Christiansen, S. K., and Oxenham, A. J. (2014). "Assessing the effects of auditory stream formation through comodulation masking release," Journal of the Acoustical Society of America 135, 3520-3529.
Ruggles, D. R., and Oxenham, A. J. (2014). "Perceptual asymmetry induced by the auditory continuity illusion," Journal of Experimental Psychology: Human Perception and Performance 40, 908-914.
Perceptual Measures and Consequences of Normal and Abnormal Cochlear Processing
PI: Magdalena Wojtczak
The inner ear, or cochlea, is the first stage of processing along the auditory pathways. It is where sound energy is transformed into neural spikes, which are transmitted along the auditory nerve to the brain. Most cases of hearing impairment involve some damage to the cochlea. This project has two main aims:
1. Use otoacoustic emissions (OAEs) and behavioral measures to measure the effects of top-down (efferent) activation on human cochlear mechanics.
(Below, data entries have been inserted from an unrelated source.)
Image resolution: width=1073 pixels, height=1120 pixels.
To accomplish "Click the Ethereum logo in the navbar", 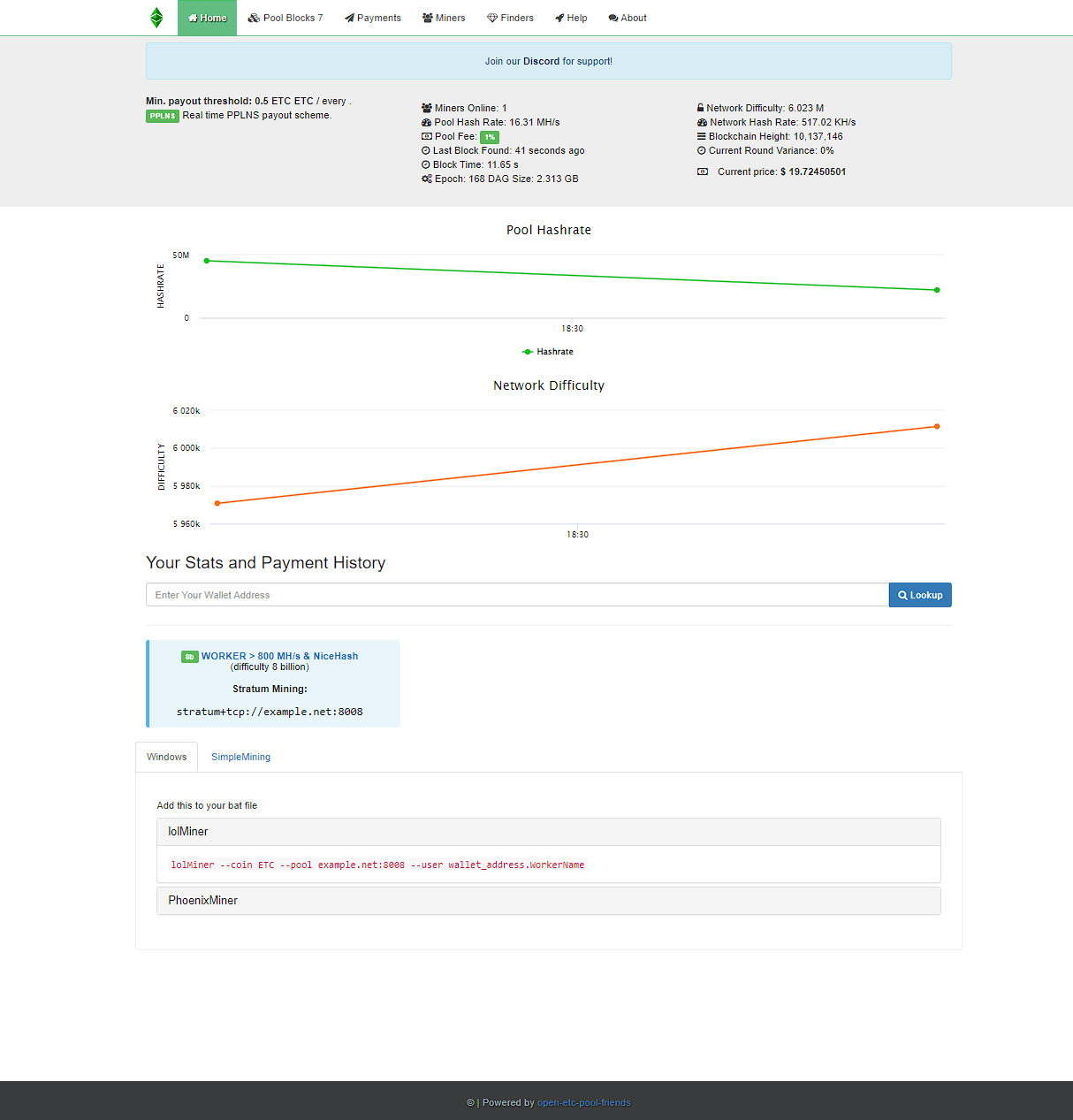I will pyautogui.click(x=156, y=17).
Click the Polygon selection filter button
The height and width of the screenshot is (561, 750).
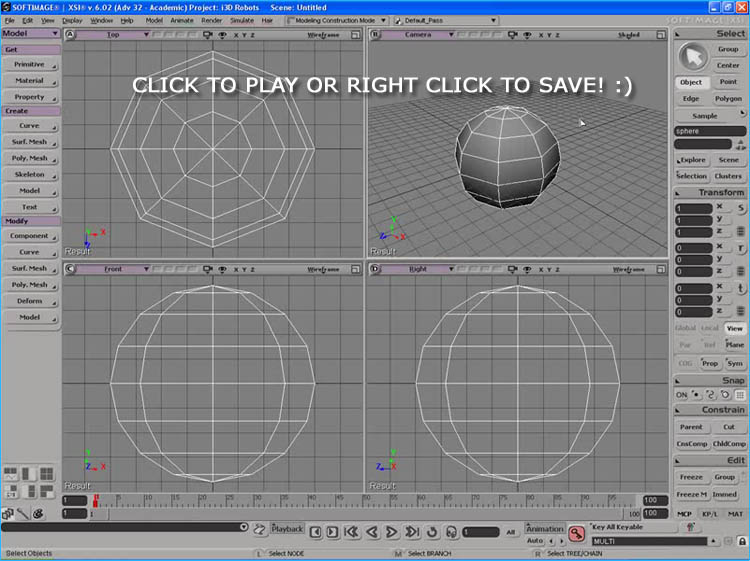[728, 99]
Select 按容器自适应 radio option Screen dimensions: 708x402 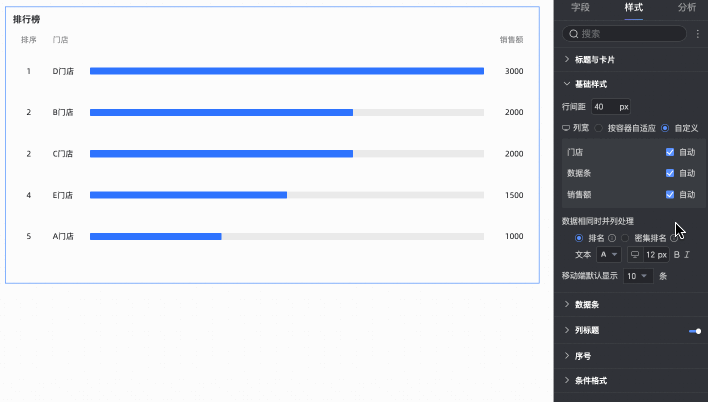click(x=598, y=128)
Understanding how cochlear mechanics are changed by dynamic efferent effects should lead to improved signal processing in situations where the cochlea (or efferent activation) is impaired.
2. Use psychoacoustic and speech measures to explore the effects of across-frequency differences in cochlear processing delays.
Beim, J. A., Elliott, M., Oxenham, A. J., and Wojtczak, M. (2015). "Stimulus frequency otoacoustic emissions provide no evidence for the role of efferents in the enhancement effect," Journal of the Association for Research in Otolaryngology 16, 613-629.
Wojtczak, M., Beim, J. A., and Oxenham, A. J. (2015). "Exploring the role of feedback-based auditory reflexes in forward masking by Schroeder-phase complexes," Journal of the Association for Research in Otolaryngology 16, 81-99.
Wojtczak, M., Beim, J. A., Micheyl, C., and Oxenham, A. J. (2013). "Perception of across-frequency asynchrony by listeners with cochlear hearing loss," Journal of the Association for Research in Otolaryngology 14, 573-589.
Hearing Loss and Cochlear-Implant Research
Clinical Psychoacoustics Laboratory
Some of our research is carried out in the Clinical Psychoacoustics Lab, founded by Professor Emeritus David Nelson, in the Department of Otolaryngology.
This lab conducts research specifically aimed at understanding and correcting impaired hearing, including:
Auditory Analysis and Sensorineural Hearing Loss: The ability to hear changes in sound intensity and frequency is investigated in hearing-impaired patients to find ways to improve their sound perception.
Cochlear-Implant Research: Electrical stimulation of the auditory nerve through cochlear implants is investigated to improve sound perception in deaf patients.
Wang, N., Kreft, H. A., and Oxenham, A. J. (2015). "Loudness context effects in normal-hearing listeners and cochlear-implant users," Journal of the Association for Research in Otolaryngology 16, 535-545.
Bierer, J. A., Bierer, S. M., Kreft, H. A., and Oxenham, A. J. (2015). "A fast method for measuring psychophysical thresholds across the cochlear implant array," Trends in Hearing 19, 1-12.
Kreft, H. A., Nelson, D. A., and Oxenham, A. J. (2013). "Modulation frequency discrimination with modulated and unmodulated interference in normal hearing and in cochlear-implant users," Journal of the Association for Research in Otolaryngology 14, 591-601.
Our research is funded primarily by the National Institute on Deafness and other Communication Disorders (NIDCD).